DOCUMENT EXTRACT:
↓↓↓

Recent advances in synthesis of tricyclic pyrrole/pyrrolidine-containing scaffolds

Abstract

Tricyclic compounds containing pyrrole or pyrrolidine scaffolds represent a privileged class of structures in pharmaceutical chemistry, owing to their prevalence in natural products and drug molecules. This review systematically summarizes the synthetic methodologies developed over the past five years for the construction of these complex frameworks, with a focus on transition-metal catalysis and organocatalysis. In transition-metal catalysis, significant advances have been made using palladium, rhodium, copper, and other metals, enabling a wide range of transformations such as C–H activation/annulation, [2 + 2 + 1] annulation, and stereodivergent cooperative catalysis. These strategies have facilitated the efficient construction of diverse tricyclic skeletons with high regio-, diastereo-, and enantioselectivity, as well as broad functional group tolerance. Organocatalytic approaches, including the use of chiral phosphoric acids, DMAP, and related catalysts, have emerged as powerful complements, offering metal-free alternatives with excellent stereocontrol and operational simplicity, particularly in cascade and cycloaddition reactions. The review provides an in-depth analysis from perspectives including reaction design, catalytic mechanisms, stereocontrol, and synthetic applications. It aims to serve as an up-to-date reference for researchers in related fields, fostering the further application of these privileged scaffolds in drug discovery and natural product synthesis.

↑↑↑

PROBLEM 1:
According to the abstract on tricyclic pyrrole/pyrrolidine scaffolds, what period do the reviewed synthetic methods cover?
PROBLEM 2:
Can you condense the abstract's paragraph beginning "Tricyclic compounds containing pyrrole or pyrrolidine scaffolds" into a short bulleted list that keeps its main facts?
The data that follows has no role here.

Collection entries
↓↓↓

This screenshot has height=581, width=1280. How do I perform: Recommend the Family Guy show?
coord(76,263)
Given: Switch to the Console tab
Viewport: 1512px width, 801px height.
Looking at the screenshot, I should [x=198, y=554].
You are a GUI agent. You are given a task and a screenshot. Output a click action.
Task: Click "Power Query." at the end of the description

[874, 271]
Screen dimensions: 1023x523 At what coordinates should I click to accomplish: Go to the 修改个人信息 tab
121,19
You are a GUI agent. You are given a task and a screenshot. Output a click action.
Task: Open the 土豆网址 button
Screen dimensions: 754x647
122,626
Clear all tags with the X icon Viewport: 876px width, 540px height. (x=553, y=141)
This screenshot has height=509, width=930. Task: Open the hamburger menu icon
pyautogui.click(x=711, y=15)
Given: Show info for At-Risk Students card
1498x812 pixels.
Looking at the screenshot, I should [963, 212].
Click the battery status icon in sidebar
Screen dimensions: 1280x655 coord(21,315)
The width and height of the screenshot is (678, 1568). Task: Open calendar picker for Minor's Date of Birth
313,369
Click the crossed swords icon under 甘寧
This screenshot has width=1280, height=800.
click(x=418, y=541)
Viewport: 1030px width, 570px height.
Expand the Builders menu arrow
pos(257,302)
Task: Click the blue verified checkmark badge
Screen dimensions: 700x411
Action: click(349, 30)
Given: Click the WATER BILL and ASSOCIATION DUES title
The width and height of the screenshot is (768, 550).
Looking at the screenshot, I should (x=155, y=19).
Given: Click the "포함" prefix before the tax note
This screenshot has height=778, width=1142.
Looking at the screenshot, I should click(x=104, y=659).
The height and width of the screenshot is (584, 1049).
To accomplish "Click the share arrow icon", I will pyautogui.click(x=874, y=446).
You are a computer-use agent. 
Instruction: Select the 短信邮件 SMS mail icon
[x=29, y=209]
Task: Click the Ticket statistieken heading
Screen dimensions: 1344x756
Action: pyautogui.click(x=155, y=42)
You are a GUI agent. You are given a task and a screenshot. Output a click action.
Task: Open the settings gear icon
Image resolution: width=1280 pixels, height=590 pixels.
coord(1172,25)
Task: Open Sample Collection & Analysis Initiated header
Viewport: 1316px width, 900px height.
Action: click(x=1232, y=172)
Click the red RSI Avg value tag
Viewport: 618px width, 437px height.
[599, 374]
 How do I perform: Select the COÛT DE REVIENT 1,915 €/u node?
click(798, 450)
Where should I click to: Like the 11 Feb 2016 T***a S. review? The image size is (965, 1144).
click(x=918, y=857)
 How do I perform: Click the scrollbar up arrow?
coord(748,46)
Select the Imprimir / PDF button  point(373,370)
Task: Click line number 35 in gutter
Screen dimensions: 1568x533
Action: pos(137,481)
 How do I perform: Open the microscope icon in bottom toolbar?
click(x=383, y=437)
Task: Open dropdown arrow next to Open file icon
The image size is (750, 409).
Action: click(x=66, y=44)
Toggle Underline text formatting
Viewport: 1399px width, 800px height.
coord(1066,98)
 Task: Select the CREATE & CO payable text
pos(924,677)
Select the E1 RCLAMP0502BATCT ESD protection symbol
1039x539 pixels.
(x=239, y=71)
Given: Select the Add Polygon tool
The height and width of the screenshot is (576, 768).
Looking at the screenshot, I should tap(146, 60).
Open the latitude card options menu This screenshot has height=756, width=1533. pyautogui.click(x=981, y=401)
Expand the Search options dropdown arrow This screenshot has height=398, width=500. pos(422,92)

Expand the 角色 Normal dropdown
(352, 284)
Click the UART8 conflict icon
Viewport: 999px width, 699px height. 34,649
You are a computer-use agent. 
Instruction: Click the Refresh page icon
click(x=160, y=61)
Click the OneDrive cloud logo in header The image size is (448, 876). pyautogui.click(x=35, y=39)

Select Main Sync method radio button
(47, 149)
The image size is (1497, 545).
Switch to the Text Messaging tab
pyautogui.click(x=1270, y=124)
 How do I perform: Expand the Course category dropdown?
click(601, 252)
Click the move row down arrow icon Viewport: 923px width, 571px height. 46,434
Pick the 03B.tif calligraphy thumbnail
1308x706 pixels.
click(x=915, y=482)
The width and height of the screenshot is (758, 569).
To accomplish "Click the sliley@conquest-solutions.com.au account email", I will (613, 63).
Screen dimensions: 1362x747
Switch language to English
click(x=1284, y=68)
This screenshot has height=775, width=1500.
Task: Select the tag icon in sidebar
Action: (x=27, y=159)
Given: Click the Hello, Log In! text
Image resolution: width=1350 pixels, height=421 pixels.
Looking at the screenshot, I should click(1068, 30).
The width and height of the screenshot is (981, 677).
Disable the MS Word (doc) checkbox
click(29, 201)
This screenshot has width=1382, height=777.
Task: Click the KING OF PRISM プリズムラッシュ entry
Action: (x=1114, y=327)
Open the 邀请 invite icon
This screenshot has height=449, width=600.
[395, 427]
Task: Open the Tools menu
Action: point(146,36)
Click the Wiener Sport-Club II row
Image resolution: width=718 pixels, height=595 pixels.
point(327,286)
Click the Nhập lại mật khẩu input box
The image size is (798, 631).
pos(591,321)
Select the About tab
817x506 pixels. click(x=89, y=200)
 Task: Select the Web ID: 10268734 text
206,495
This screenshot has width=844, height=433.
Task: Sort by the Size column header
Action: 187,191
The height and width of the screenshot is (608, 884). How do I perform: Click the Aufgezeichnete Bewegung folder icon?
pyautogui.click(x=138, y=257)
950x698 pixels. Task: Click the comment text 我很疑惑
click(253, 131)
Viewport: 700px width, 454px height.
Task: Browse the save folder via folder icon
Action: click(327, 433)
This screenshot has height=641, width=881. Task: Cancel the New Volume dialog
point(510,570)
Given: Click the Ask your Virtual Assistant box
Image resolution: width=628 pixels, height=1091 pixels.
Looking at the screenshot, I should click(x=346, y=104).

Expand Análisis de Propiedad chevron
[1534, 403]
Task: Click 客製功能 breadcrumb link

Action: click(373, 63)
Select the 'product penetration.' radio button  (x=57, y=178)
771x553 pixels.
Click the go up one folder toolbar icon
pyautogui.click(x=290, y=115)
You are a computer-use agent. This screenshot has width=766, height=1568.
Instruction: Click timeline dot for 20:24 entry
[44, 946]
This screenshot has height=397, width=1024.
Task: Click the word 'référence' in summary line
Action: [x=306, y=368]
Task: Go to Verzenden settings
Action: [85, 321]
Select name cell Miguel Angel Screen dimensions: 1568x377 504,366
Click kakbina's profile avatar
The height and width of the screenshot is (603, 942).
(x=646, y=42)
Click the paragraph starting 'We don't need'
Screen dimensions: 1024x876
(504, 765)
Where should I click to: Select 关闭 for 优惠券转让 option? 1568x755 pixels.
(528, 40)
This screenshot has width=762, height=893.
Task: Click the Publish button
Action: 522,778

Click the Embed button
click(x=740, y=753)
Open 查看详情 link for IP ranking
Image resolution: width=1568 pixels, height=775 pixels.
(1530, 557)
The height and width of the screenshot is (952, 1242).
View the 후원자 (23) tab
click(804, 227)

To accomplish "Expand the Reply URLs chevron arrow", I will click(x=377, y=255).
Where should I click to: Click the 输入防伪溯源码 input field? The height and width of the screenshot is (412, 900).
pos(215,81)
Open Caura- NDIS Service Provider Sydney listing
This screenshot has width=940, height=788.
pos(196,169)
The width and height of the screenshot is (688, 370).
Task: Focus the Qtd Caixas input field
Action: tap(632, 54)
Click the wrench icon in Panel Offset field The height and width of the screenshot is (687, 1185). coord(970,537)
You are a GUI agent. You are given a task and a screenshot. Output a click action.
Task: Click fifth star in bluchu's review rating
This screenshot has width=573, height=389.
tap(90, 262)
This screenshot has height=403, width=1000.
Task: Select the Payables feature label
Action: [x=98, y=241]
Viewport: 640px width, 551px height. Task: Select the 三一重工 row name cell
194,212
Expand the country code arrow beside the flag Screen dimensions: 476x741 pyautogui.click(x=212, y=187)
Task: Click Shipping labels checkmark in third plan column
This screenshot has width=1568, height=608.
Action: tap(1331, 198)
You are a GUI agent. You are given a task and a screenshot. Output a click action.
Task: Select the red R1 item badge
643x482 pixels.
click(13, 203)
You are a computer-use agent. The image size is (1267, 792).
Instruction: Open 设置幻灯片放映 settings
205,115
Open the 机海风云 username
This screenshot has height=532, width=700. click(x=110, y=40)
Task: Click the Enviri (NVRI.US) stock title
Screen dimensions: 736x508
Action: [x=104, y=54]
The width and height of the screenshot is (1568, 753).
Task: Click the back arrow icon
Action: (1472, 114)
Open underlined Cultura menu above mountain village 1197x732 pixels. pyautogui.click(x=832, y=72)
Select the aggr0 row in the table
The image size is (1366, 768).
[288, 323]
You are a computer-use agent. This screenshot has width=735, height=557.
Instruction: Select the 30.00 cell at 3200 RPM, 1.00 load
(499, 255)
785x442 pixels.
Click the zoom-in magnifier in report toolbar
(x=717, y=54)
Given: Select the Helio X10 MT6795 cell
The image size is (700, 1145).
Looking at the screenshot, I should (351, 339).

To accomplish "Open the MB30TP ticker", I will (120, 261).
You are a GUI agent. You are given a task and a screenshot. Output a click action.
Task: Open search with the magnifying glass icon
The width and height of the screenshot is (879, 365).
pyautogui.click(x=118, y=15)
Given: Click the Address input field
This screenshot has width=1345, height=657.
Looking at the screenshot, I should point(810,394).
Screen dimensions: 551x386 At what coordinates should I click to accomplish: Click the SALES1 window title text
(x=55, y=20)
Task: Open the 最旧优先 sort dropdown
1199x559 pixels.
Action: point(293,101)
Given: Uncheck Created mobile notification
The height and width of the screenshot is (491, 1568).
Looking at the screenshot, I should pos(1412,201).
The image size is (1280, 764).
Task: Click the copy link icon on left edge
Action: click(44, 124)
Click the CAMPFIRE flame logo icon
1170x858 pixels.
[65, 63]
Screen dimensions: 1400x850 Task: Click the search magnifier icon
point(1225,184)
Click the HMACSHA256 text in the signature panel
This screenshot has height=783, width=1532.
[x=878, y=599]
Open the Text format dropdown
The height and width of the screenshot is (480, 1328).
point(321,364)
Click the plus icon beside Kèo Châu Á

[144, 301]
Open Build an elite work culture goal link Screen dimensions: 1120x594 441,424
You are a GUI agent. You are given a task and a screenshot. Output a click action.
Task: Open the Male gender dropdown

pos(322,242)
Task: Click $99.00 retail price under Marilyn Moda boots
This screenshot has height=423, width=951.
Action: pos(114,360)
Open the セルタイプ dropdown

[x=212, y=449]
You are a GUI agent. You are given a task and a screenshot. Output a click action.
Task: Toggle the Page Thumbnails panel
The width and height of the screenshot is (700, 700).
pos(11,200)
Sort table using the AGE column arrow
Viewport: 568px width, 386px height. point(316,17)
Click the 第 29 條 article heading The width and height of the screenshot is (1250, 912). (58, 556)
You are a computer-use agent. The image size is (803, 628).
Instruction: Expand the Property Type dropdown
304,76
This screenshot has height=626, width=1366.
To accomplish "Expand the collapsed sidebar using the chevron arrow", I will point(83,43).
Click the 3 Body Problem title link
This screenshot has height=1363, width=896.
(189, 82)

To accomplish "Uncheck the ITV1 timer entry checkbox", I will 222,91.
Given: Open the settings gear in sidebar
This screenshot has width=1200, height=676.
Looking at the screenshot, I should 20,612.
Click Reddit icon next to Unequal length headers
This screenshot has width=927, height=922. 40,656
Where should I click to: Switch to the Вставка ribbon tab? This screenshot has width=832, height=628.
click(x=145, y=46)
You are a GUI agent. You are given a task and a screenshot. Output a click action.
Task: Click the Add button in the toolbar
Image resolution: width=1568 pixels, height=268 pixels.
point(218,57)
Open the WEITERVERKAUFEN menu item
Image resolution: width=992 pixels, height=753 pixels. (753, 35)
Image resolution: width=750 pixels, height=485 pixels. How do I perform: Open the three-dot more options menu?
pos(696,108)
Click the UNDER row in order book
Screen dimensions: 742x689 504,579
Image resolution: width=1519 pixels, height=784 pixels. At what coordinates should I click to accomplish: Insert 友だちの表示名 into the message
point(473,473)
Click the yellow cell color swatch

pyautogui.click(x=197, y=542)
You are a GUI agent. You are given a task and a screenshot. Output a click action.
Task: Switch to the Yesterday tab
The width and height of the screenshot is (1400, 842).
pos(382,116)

↑↑↑

EXERCISE RESULT 1:
The past five years.

EXERCISE RESULT 2:
- Tricyclic pyrrole/pyrrolidine compounds are privileged structures in pharmaceutical chemistry because they are common in natural products and drugs.
- The review covers synthetic methods from the past five years, mainly transition-metal catalysis and organocatalysis.
- Transition-metal catalysis: palladium, rhodium, copper, and other metals enable C–H activation/annulation, [2 + 2 + 1] annulation, and stereodivergent cooperative catalysis. These give diverse tricyclic skeletons with high regio-, diastereo-, and enantioselectivity and broad functional group tolerance.
- Organocatalysis: chiral phosphoric acids, DMAP, and related catalysts offer metal-free routes with excellent stereocontrol and operational simplicity, especially in cascade and cycloaddition reactions.
- The analysis covers reaction design, catalytic mechanisms, stereocontrol, and synthetic applications.
- The review aims to be an up-to-date reference that furthers the use of these scaffolds in drug discovery and natural product synthesis.